• _Records for locating described items_
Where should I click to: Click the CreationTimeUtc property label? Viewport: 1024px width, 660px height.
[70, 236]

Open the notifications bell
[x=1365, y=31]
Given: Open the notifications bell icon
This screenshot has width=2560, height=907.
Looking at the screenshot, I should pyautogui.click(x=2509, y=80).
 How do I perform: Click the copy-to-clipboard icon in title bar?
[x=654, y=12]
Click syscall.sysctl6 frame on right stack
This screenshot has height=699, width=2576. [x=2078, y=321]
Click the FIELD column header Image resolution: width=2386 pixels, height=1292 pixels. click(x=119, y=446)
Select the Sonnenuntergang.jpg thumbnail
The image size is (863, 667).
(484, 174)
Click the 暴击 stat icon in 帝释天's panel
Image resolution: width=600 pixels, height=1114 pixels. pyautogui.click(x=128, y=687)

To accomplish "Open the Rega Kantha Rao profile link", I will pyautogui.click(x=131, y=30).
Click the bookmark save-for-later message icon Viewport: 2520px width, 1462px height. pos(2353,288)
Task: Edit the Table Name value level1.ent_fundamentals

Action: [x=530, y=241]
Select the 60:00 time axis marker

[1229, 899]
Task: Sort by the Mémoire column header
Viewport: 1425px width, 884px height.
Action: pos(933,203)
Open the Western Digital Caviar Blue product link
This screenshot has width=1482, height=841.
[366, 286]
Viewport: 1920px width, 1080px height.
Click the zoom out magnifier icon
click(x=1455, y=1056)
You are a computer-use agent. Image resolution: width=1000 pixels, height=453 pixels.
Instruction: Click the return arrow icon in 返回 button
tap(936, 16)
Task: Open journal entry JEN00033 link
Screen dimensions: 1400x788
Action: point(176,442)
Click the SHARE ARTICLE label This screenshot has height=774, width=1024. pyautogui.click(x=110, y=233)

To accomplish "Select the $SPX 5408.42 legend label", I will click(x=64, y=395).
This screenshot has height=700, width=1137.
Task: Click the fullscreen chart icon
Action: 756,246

• _The task_
Rewrite the part of the records that runs from the line containing "will pyautogui.click(x=131, y=30)." through the end of the records, substituting "Display" for every "Viewport" and leaving everything else unchanged.

• _Answer for this exercise_
To accomplish "Open the Rega Kantha Rao profile link", I will pyautogui.click(x=131, y=30).
Click the bookmark save-for-later message icon Display: 2520px width, 1462px height. pos(2353,288)
Task: Edit the Table Name value level1.ent_fundamentals

Action: [x=530, y=241]
Select the 60:00 time axis marker

[1229, 899]
Task: Sort by the Mémoire column header
Display: 1425px width, 884px height.
Action: pos(933,203)
Open the Western Digital Caviar Blue product link
This screenshot has width=1482, height=841.
[366, 286]
Display: 1920px width, 1080px height.
Click the zoom out magnifier icon
click(x=1455, y=1056)
You are a computer-use agent. Image resolution: width=1000 pixels, height=453 pixels.
Instruction: Click the return arrow icon in 返回 button
tap(936, 16)
Task: Open journal entry JEN00033 link
Screen dimensions: 1400x788
Action: point(176,442)
Click the SHARE ARTICLE label This screenshot has height=774, width=1024. pyautogui.click(x=110, y=233)

To accomplish "Select the $SPX 5408.42 legend label", I will click(x=64, y=395).
This screenshot has height=700, width=1137.
Task: Click the fullscreen chart icon
Action: 756,246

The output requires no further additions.